[Collected data]
· · · · ·
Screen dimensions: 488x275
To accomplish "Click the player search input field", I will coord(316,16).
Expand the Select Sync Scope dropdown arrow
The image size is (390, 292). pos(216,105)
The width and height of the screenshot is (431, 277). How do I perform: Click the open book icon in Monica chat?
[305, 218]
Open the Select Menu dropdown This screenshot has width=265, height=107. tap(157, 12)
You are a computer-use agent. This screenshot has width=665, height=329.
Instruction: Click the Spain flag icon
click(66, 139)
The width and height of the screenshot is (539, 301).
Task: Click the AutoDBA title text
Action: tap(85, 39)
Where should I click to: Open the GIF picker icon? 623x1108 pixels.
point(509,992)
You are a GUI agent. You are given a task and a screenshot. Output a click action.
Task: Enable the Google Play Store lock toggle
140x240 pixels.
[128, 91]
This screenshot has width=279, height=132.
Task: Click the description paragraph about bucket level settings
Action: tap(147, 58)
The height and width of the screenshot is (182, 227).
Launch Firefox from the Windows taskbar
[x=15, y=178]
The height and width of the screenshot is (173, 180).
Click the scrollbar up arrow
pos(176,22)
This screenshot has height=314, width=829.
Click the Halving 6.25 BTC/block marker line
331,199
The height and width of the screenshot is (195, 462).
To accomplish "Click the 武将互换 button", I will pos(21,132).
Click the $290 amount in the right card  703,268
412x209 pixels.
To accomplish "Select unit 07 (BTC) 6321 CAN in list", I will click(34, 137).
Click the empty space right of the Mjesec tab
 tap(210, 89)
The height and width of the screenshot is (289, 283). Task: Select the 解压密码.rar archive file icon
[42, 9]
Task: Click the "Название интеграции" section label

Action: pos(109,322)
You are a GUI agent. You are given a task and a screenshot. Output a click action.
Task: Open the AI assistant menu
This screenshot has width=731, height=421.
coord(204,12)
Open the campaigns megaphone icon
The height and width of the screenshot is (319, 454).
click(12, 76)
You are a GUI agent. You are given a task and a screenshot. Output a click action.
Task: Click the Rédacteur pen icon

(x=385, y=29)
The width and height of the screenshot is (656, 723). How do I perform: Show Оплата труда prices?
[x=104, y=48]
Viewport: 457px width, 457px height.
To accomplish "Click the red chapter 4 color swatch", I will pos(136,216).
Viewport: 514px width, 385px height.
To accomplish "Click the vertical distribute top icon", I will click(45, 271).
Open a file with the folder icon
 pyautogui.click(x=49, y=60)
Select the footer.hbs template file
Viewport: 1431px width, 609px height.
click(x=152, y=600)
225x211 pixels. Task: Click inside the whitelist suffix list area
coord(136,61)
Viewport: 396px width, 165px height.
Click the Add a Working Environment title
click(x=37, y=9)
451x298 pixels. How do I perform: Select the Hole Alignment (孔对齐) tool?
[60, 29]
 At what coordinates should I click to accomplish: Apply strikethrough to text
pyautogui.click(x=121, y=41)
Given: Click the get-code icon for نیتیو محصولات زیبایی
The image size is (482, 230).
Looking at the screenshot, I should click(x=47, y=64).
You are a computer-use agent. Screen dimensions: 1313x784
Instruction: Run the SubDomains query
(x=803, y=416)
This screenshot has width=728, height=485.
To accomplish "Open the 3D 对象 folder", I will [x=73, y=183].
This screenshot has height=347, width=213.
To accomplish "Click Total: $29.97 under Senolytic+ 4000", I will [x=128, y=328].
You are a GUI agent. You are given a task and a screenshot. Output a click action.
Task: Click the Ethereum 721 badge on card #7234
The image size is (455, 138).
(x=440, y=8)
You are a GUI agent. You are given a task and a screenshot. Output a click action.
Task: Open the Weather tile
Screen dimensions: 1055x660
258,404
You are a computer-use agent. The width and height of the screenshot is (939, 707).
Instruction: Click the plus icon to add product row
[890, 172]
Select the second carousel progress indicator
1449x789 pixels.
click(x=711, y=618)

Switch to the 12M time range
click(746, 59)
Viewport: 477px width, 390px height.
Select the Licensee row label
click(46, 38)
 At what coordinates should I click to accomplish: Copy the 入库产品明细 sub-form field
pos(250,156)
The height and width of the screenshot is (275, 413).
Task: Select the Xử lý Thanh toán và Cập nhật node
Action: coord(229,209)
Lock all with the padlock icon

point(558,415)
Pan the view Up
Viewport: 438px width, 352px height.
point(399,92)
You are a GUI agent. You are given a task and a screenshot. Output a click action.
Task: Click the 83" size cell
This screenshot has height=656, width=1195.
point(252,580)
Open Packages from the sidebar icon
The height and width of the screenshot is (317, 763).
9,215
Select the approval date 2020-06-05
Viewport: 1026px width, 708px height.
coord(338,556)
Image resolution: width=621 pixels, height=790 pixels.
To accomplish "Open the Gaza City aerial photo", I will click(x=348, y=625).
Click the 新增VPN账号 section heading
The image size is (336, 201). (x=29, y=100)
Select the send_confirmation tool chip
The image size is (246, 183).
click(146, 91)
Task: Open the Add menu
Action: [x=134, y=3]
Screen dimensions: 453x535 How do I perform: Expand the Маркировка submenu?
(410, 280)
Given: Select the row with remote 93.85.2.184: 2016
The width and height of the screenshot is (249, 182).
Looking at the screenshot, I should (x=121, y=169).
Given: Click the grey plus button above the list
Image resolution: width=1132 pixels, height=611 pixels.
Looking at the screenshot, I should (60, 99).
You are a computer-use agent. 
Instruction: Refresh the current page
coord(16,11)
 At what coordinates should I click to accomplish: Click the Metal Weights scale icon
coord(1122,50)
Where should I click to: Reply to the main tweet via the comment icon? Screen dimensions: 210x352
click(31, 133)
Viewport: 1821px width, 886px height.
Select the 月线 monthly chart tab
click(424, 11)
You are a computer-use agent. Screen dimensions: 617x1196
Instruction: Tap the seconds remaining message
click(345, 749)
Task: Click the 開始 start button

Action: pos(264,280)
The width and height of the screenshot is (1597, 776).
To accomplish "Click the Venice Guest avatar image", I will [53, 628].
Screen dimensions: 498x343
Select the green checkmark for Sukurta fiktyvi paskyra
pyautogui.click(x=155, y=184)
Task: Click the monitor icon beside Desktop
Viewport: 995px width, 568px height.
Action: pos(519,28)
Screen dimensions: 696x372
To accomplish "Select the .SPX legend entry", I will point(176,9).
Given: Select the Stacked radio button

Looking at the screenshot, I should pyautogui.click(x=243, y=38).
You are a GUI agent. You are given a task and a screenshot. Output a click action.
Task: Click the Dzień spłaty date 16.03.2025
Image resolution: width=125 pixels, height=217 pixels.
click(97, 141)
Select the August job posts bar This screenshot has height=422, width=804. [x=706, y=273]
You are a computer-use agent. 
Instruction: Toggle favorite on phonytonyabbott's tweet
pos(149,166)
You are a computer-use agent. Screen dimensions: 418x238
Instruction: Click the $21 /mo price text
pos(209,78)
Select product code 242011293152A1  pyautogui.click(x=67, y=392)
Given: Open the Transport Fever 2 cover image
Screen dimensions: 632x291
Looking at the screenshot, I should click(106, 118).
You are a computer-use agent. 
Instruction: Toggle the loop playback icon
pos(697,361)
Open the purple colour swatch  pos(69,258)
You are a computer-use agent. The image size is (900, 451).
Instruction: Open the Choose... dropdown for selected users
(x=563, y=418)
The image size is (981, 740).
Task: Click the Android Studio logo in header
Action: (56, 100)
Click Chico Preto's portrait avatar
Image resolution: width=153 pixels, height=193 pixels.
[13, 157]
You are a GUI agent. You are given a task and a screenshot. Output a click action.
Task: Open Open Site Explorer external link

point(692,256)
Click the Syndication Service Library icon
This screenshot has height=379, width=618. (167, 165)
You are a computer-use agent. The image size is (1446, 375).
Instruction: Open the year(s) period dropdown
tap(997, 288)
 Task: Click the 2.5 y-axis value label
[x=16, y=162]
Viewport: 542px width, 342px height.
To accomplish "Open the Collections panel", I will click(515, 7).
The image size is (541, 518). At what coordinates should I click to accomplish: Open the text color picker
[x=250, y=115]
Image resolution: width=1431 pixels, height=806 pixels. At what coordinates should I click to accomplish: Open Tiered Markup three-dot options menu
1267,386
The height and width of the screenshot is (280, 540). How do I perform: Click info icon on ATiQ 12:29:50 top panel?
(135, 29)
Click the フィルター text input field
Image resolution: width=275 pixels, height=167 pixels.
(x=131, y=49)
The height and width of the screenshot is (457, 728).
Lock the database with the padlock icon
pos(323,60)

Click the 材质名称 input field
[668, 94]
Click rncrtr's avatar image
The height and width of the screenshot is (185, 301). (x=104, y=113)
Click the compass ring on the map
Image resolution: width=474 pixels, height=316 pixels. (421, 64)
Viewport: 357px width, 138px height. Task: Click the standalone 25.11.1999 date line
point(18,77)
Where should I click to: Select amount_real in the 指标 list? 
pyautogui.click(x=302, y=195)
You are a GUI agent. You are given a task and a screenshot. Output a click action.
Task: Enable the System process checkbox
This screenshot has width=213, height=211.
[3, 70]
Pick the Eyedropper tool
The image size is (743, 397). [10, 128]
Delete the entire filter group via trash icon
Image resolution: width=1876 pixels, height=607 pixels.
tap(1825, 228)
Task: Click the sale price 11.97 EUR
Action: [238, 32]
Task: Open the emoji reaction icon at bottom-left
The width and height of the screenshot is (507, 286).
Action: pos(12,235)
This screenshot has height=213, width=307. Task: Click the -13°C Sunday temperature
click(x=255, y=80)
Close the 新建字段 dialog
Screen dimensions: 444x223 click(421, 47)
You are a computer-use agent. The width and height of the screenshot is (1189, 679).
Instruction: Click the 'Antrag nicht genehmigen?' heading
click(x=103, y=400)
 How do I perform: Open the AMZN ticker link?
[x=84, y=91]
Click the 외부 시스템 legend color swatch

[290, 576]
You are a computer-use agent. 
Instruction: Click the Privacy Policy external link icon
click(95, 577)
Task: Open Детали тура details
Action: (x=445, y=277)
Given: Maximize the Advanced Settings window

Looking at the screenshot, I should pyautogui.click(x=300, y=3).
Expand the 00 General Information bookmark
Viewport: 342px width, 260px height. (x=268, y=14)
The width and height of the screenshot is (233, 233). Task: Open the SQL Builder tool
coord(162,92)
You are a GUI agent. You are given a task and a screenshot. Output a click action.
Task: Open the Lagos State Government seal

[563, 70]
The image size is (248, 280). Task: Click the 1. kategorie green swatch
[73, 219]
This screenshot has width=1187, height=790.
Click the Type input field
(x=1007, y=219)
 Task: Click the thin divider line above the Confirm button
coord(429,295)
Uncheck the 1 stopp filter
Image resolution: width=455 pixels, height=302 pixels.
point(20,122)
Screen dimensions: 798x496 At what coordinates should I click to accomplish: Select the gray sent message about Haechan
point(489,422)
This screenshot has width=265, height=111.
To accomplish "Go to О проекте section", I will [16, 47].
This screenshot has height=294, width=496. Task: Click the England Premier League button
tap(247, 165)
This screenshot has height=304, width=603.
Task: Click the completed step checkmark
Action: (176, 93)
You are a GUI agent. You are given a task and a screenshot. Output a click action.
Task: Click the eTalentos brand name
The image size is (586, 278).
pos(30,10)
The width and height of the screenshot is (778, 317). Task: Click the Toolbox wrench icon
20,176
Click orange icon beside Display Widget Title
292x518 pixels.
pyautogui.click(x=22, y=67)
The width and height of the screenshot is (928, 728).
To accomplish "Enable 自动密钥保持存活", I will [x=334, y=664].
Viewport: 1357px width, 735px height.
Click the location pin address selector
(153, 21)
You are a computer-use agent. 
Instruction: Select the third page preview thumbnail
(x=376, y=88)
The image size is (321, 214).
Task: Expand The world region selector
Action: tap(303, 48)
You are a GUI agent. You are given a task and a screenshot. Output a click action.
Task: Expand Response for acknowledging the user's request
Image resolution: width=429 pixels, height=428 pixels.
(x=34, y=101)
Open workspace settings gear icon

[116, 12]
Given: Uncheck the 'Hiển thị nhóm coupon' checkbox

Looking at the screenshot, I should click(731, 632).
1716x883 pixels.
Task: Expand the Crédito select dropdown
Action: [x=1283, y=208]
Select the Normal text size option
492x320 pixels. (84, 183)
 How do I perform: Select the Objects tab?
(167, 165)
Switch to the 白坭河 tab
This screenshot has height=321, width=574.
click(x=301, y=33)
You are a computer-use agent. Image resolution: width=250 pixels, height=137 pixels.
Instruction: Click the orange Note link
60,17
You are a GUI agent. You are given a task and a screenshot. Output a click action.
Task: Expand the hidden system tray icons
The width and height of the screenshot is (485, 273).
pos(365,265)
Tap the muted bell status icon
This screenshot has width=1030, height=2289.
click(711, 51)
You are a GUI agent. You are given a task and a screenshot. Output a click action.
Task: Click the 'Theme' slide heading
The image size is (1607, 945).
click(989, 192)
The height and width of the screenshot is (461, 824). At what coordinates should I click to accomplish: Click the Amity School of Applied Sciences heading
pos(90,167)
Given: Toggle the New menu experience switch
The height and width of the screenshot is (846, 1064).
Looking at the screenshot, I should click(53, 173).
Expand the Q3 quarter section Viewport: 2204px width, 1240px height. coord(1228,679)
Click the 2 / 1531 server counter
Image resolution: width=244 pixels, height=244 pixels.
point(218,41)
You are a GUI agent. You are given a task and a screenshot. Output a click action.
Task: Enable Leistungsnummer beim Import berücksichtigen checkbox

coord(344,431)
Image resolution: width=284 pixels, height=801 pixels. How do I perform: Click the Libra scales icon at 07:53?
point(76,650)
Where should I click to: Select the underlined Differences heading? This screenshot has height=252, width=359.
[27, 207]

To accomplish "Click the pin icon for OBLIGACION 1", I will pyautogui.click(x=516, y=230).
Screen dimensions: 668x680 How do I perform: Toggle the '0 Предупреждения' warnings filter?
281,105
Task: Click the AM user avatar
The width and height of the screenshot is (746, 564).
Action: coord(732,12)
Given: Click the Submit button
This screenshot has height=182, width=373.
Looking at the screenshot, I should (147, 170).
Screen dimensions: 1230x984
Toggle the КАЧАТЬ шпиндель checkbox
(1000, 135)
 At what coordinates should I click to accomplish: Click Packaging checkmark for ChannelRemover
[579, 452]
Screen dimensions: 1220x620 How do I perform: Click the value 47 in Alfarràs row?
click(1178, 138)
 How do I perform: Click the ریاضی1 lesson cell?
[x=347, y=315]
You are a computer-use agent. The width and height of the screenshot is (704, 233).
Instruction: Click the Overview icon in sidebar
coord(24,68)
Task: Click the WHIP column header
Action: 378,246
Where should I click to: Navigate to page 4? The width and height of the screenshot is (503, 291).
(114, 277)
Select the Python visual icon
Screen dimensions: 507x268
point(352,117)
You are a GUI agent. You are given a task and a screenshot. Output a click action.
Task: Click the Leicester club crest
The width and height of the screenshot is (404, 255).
· · · · ·
Problem statement:
Your answer should be every line above that contains the word "beside".

Response to the exercise:
Task: Click the monitor icon beside Desktop
Click orange icon beside Display Widget Title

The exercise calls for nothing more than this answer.